Problem details: Your response should contain exactly the lines running from the one with "Task: Open the" to the end of the data below, both included, and no pictures.

Extracted records:
· · · ·

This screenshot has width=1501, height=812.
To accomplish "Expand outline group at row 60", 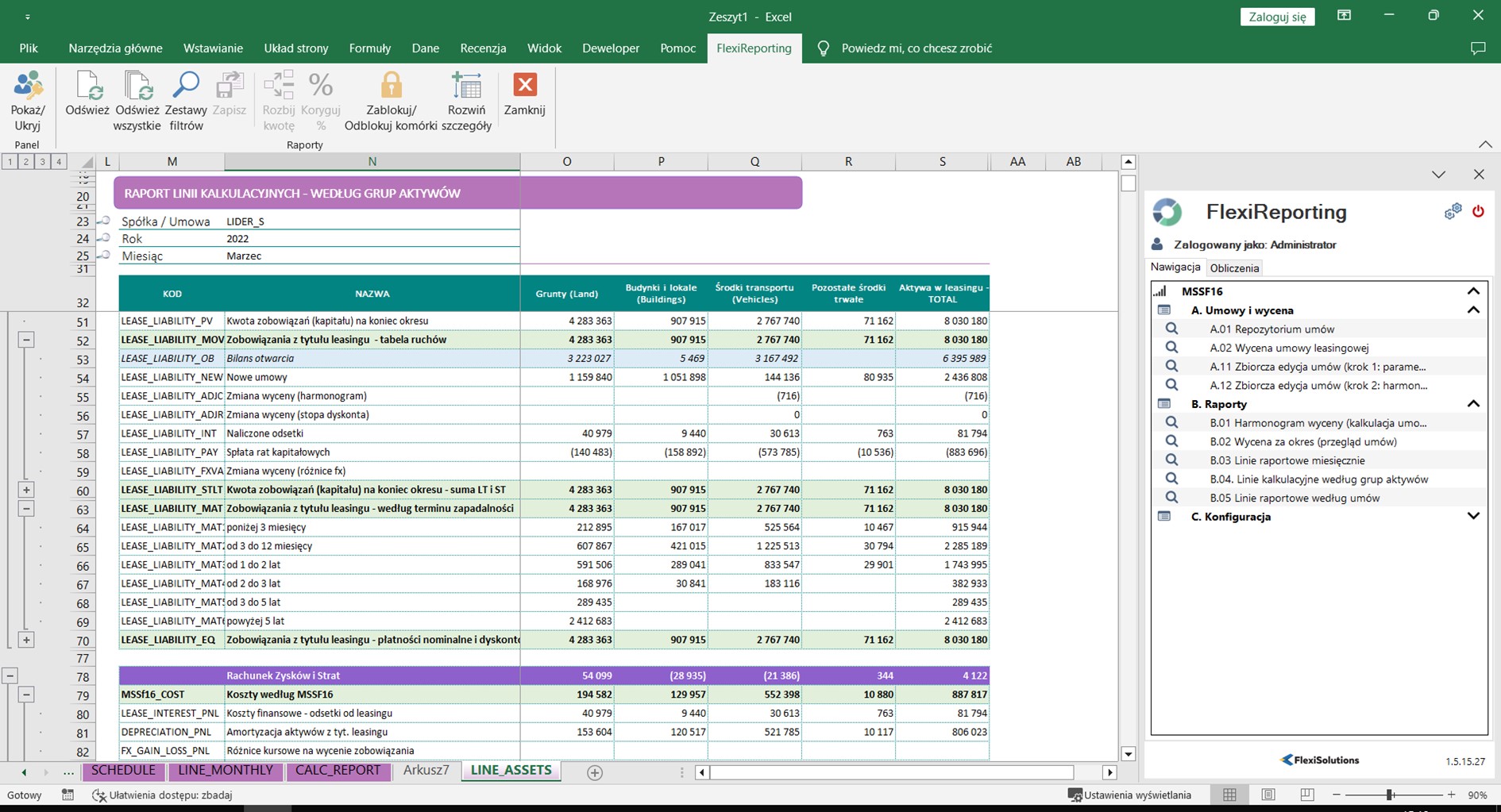I will coord(26,490).
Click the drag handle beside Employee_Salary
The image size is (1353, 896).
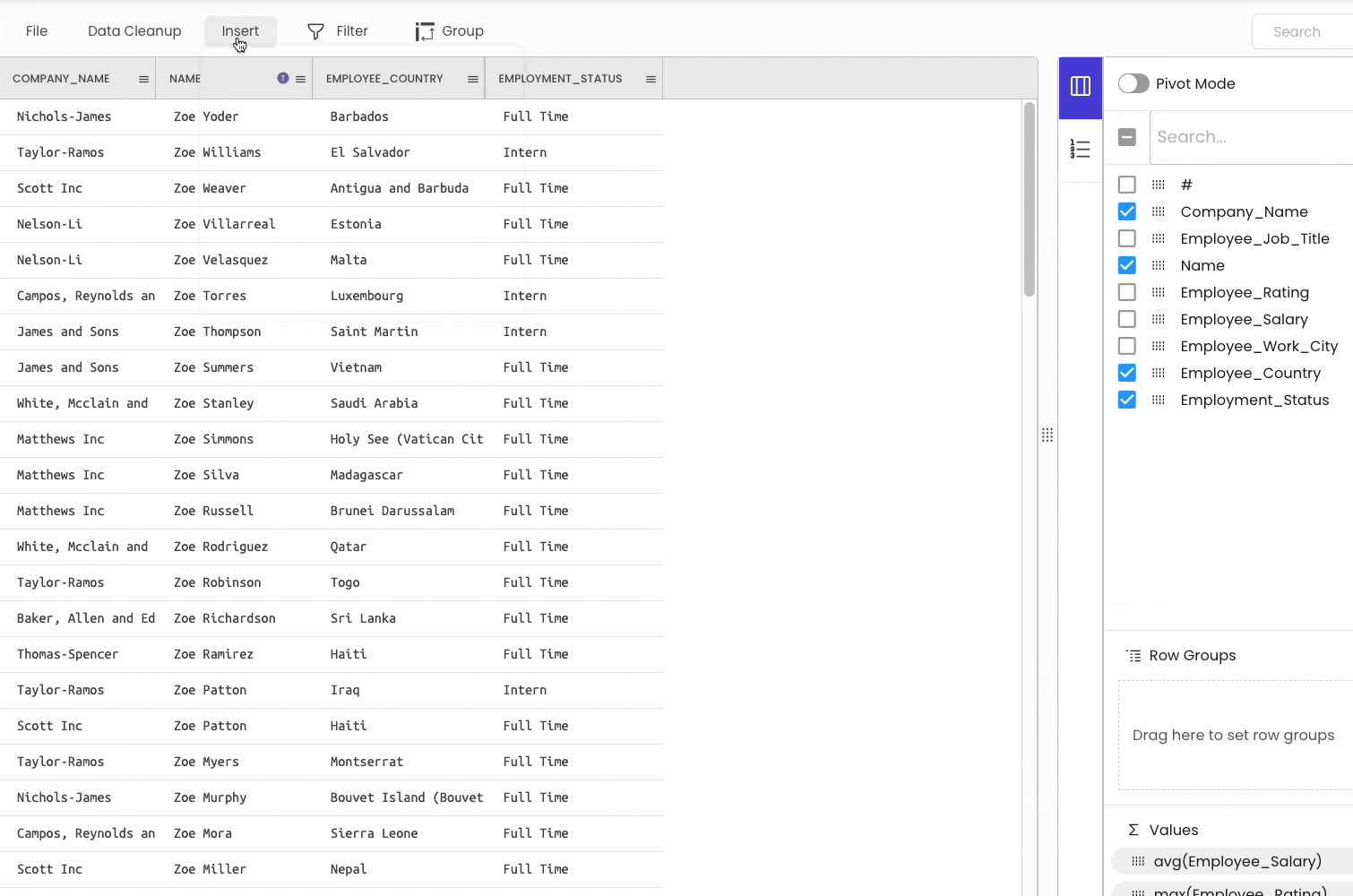click(1159, 319)
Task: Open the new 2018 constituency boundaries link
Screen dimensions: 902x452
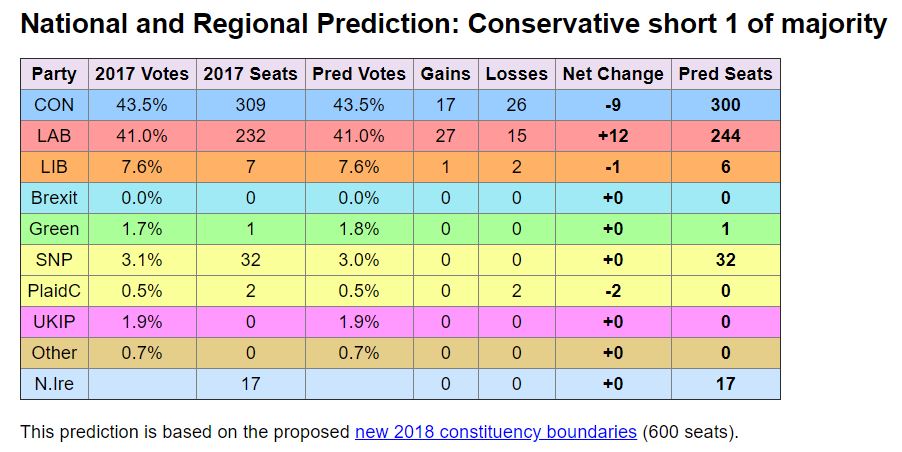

· · · ·

Expected output:
Task: Open the new 2018 constituency boundaries link
Screen dimensions: 902x452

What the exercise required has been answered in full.